Neural surface reconstruction

From: hu-po

Neural surface reconstruction is a framework for high-fidelity 3D surface reconstruction from RGB images using a neural volume rendering approach [00:01:11]. It aims to recover dense geometric scene structures from multiple images observed at different viewpoints [00:10:49]. The recovered surfaces provide structural information useful for applications like 3D asset generation and environment mapping for autonomous navigation [00:11:21].

Core Concepts

3D Surface Reconstruction

This process creates a mesh, which consists of triangles with vertices and edges connecting them [00:01:22]. The goal is to achieve high detail, getting into cracks, and reconstructing occluded areas [00:04:00].

RGB Images

Standard image types, typically from cell phones, with red, green, and blue color channels [00:01:34]. Neural surface reconstruction methods like Neural Angelo can achieve results without auxiliary data like segmentation or depth [00:01:59].

Neural Volume Rendering

This technique uses neural networks to render a 3D volume [00:01:48]. It is the technique behind Nerfs (Neural Radiance Fields) [00:01:44].

Implicit Functions

Neural surface reconstruction methods often represent a scene as an implicit function [00:15:58].

Occupancy Fields: Refer to whether a part of a 3D volume is occupied [00:16:09].
Signed Distance Functions (SDFs): A function that tells you how far away you are from the surface of an object at any point inside a volume [00:16:29]. An SDF is differentiable and its gradient has a unit norm almost everywhere [01:09:36]. The surface itself is defined by the zero-level set of the SDF [00:55:25].

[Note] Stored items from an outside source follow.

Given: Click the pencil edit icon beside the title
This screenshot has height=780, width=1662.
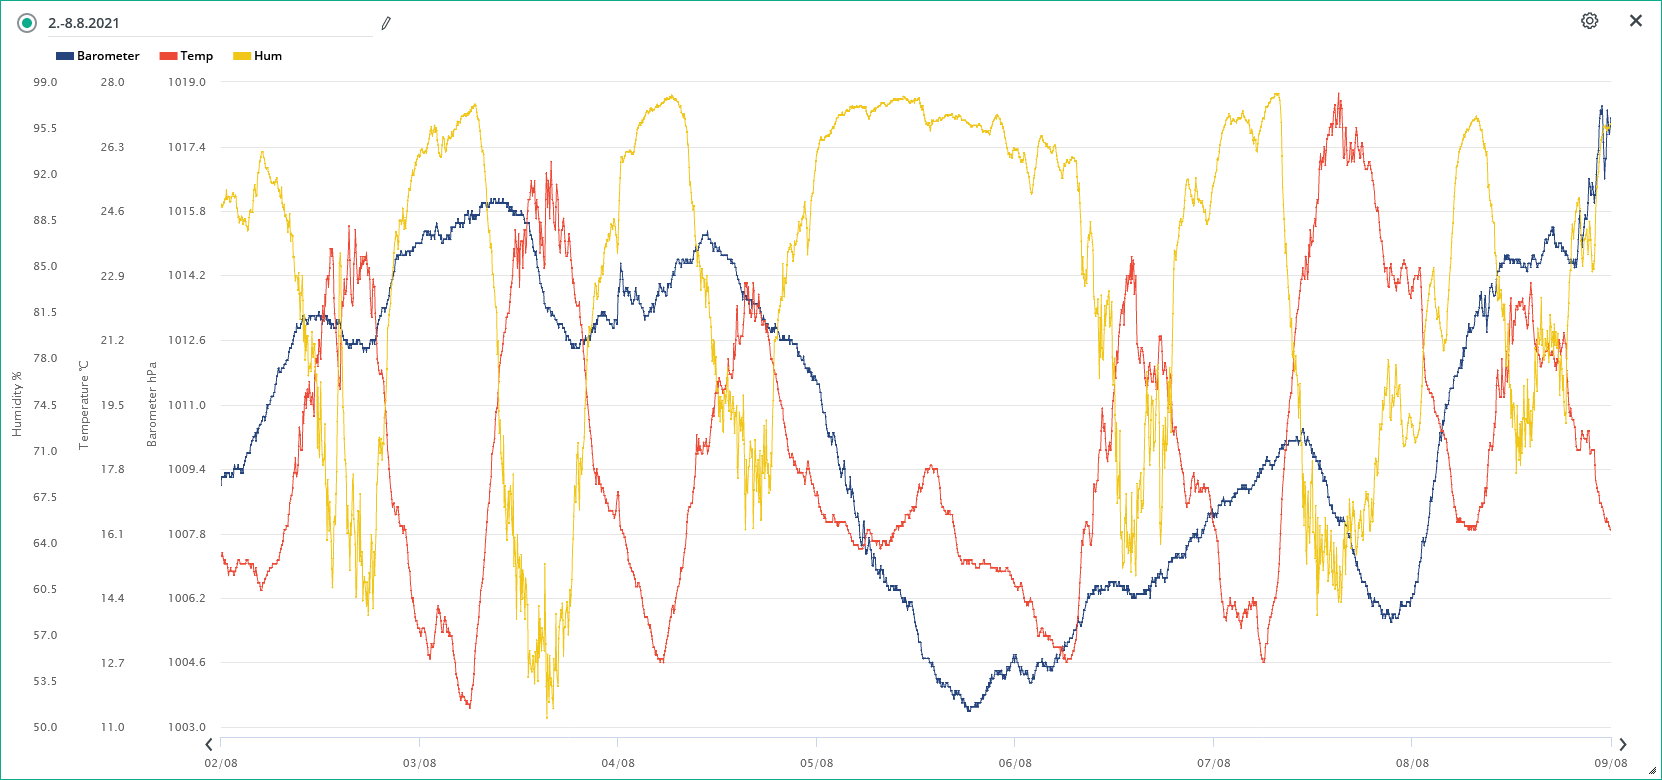Looking at the screenshot, I should point(386,23).
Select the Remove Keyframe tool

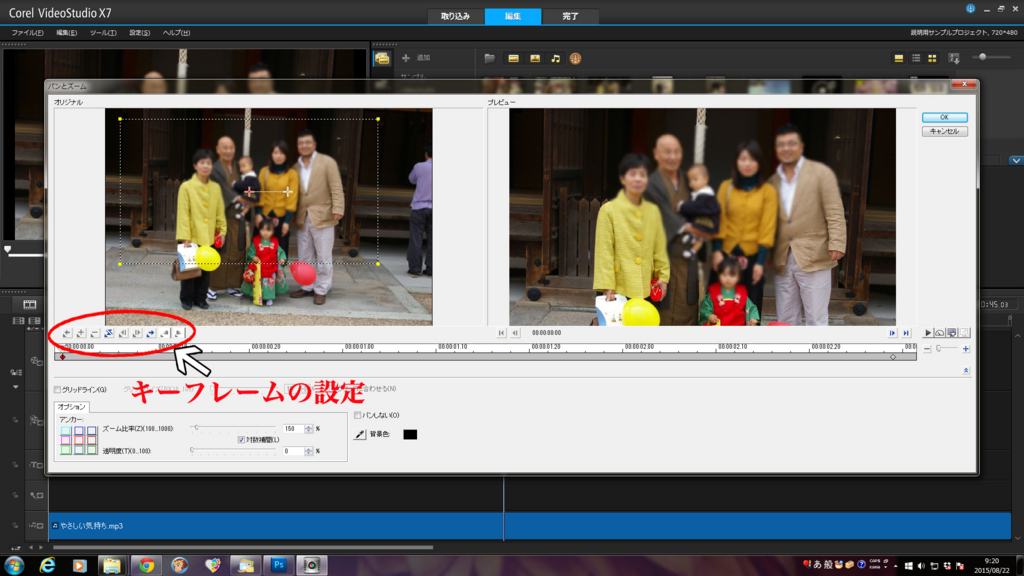(93, 333)
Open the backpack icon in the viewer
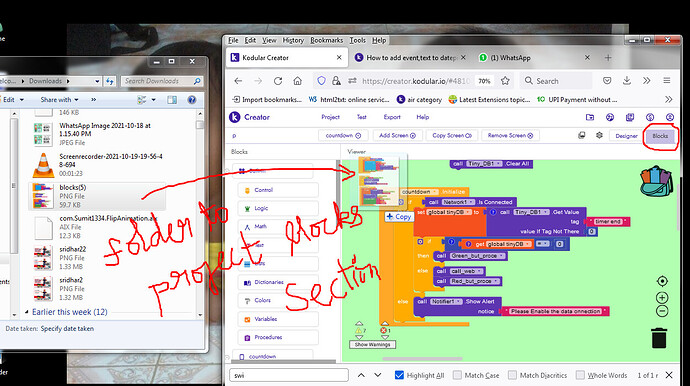Screen dimensions: 690x386 pyautogui.click(x=656, y=181)
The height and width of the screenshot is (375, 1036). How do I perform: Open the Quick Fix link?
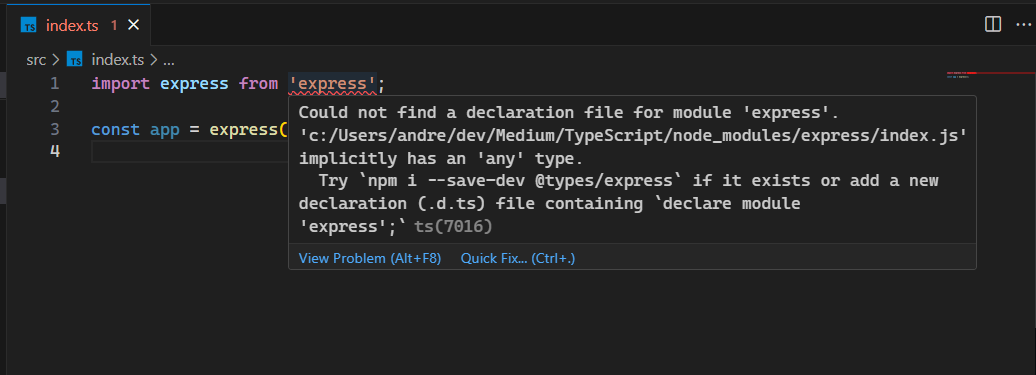[518, 258]
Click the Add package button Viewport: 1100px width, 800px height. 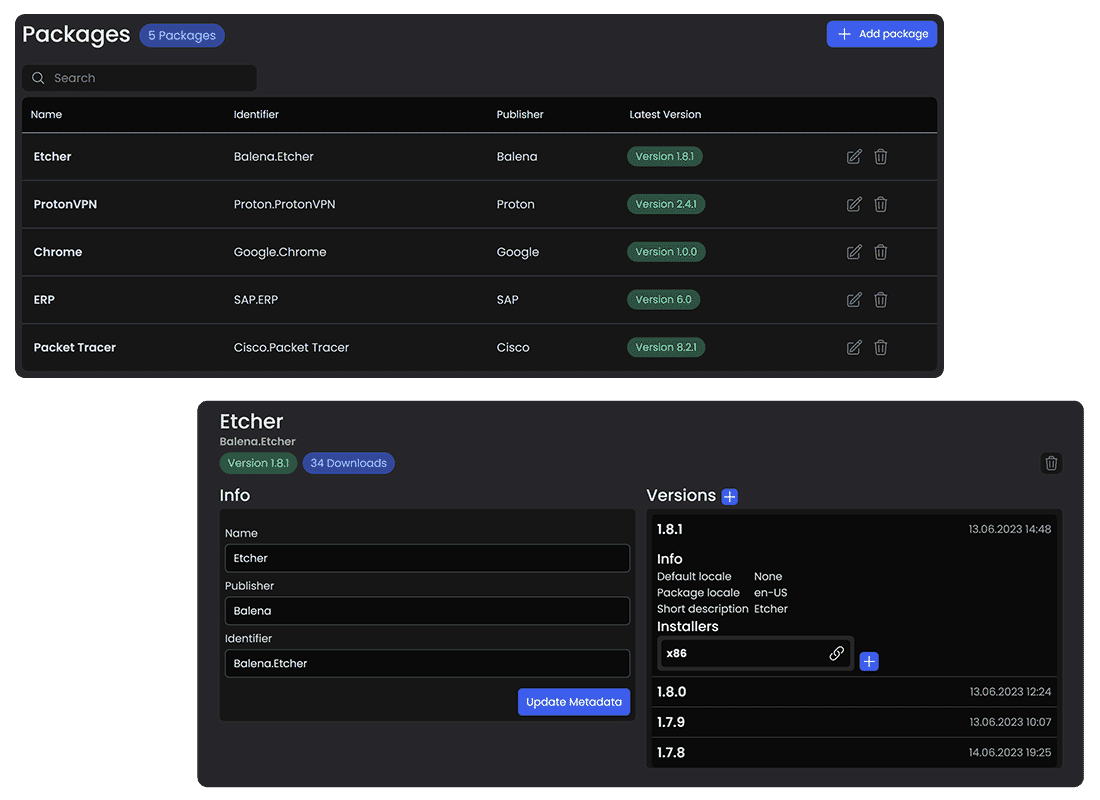click(881, 34)
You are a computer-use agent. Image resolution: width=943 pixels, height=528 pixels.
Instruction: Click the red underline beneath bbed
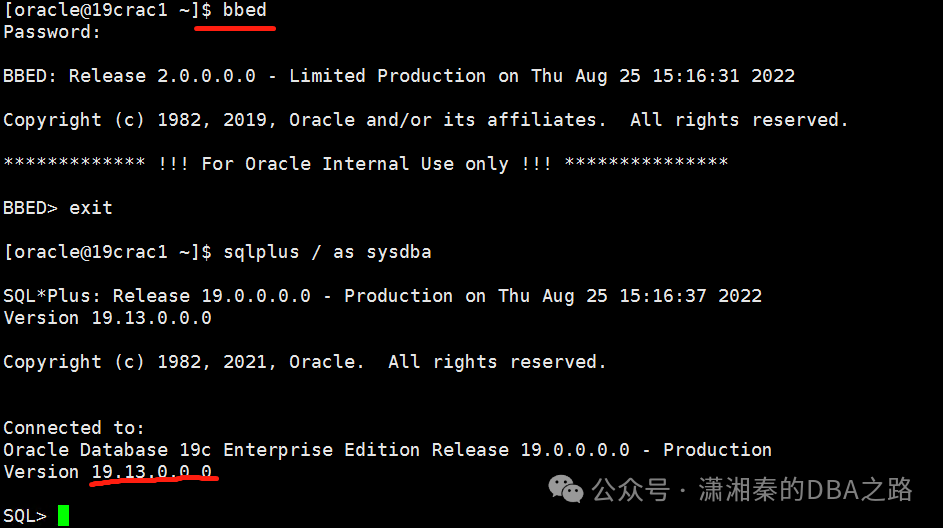pos(235,28)
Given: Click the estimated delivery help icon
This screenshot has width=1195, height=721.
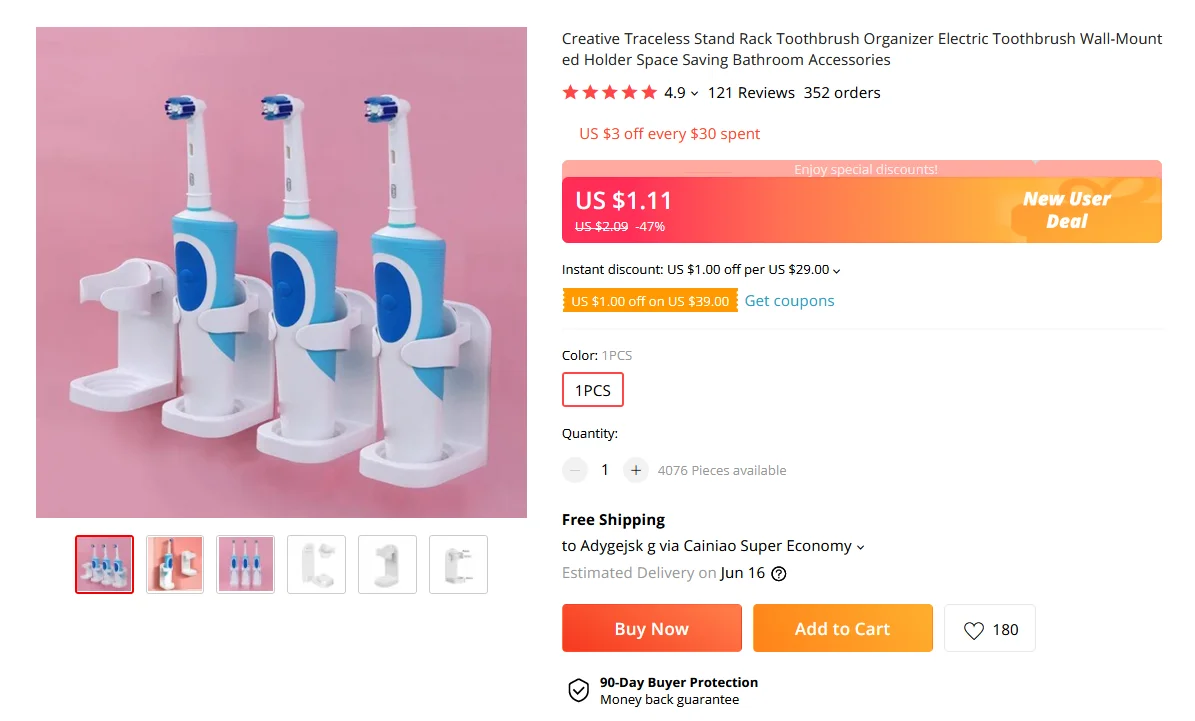Looking at the screenshot, I should click(779, 574).
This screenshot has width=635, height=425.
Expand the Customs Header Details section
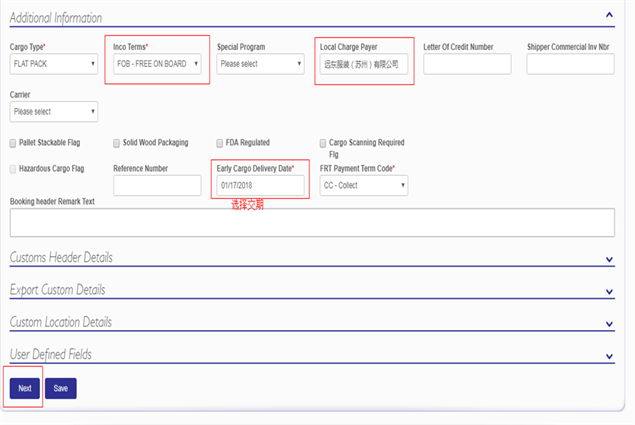click(x=609, y=259)
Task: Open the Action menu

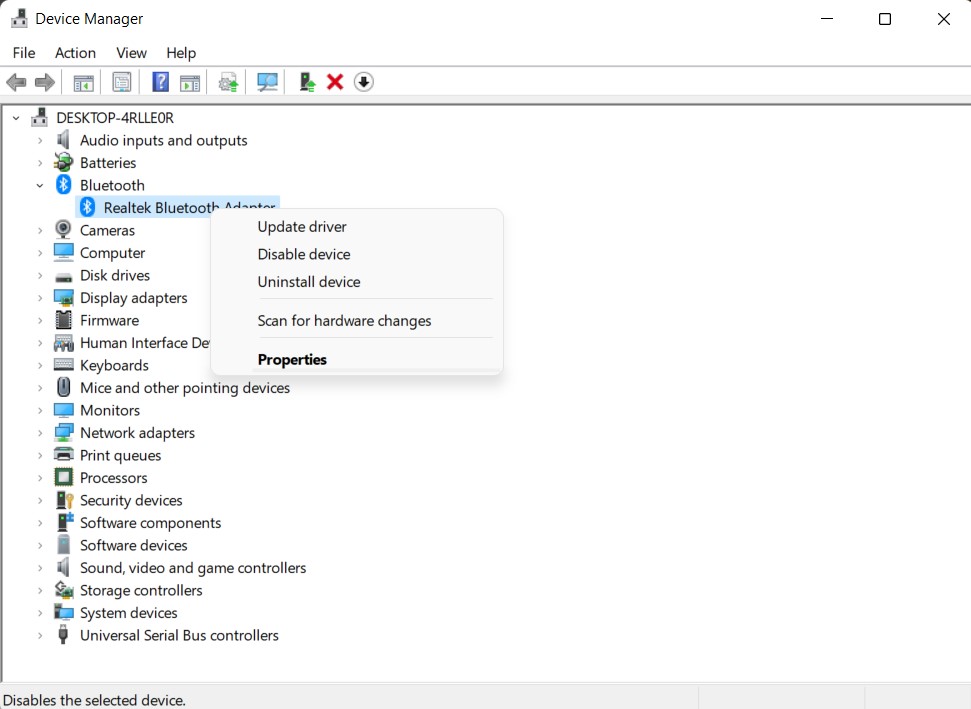Action: (x=75, y=52)
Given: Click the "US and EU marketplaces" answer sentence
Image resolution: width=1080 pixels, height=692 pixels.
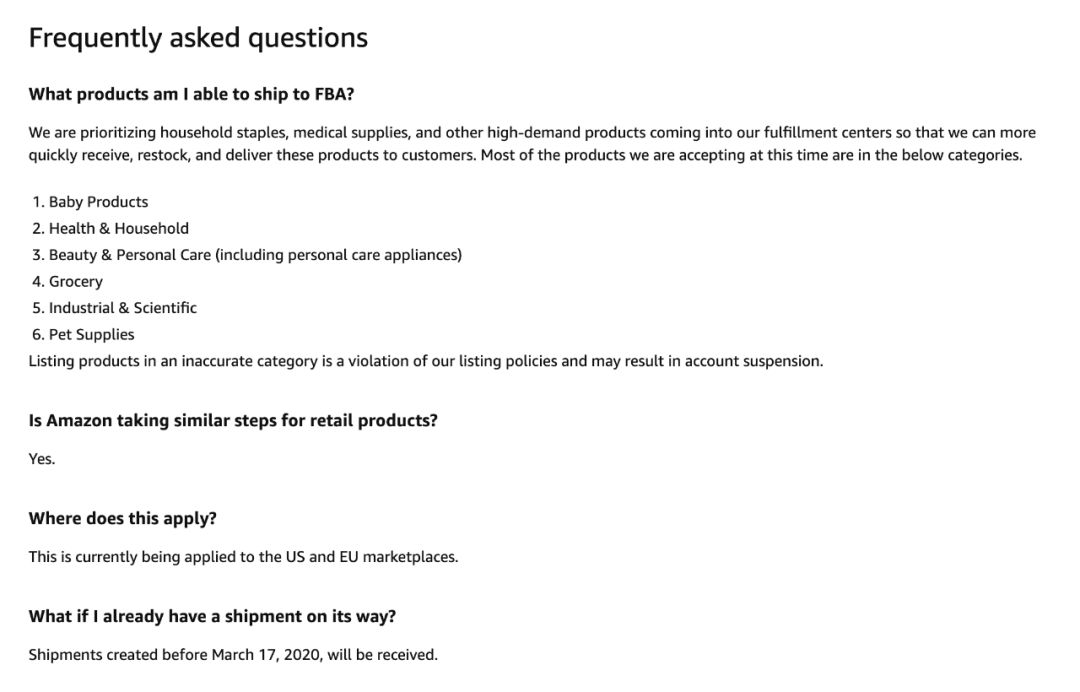Looking at the screenshot, I should pyautogui.click(x=358, y=557).
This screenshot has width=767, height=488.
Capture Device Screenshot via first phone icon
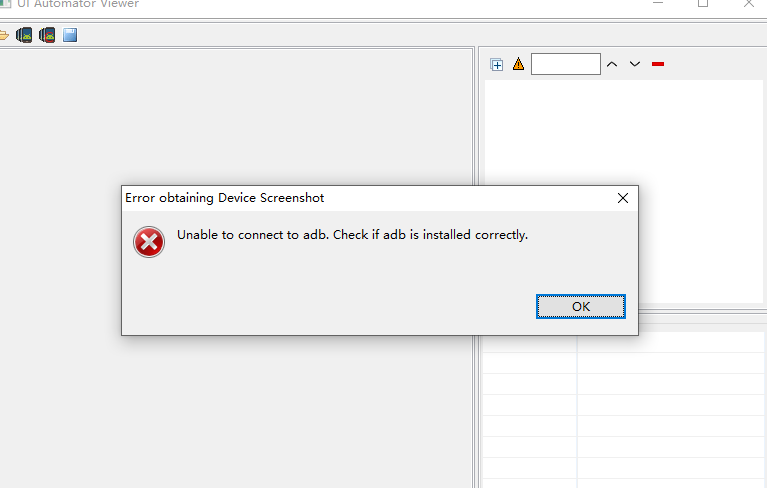click(24, 35)
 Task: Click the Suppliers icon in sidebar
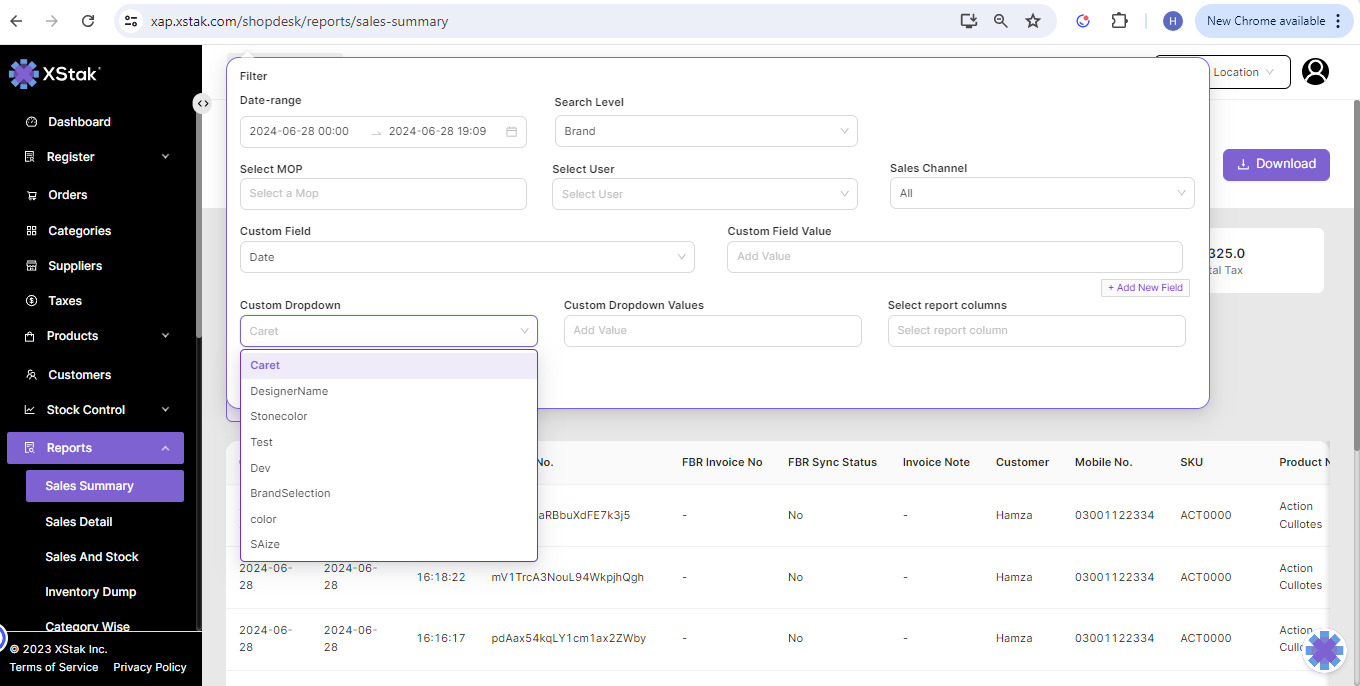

Problem with Classic Photogrammetry

Traditional photometric consistency assumptions often fail due to auto-exposure or non-Lambertian (e.g., shiny) materials, leading to inaccurate reconstructions [00:25:44]. Relaxing these constraints is important for realistic 3D constructions [00:27:07].

Neural Angelo Framework

Neural Angelo, a paper from Nvidia Research and Johns Hopkins University [00:00:58], combines the representational power of multi-resolution 3D hash grids with neural SDF representations [00:46:27, 02:05:01]. It is optimized from multi-view image observations via neural surface rendering [02:04:41].

Key Components

Multi-resolution Hash Encodings:
- Uses multiple 3D hash grids at different resolutions (e.g., coarse to fine) [00:04:22, 01:00:58].
- Each hash entry stores an encoding feature, mapping a 3D position (key) to a feature vector (value) [00:04:30, 01:01:17].
- Features across all resolutions are concatenated to form a single feature vector [01:03:48].
- These encoded features are then passed to shallow (not many layers) multi-layer perceptrons (MLPs) [01:04:51]. One MLP is for the SDF, and another for color [00:45:25].
Numerical Gradients for Higher-Order Derivatives:
- Numerical gradients are used to compute higher-order derivatives (e.g., surface normals) [00:05:34].
- Analytical gradients, while precise, are not continuous across space under tri-linear interpolation when applied to hash encodings [01:15:48]. This discontinuity makes it hard to get smooth surface normals across cell borders [01:16:07].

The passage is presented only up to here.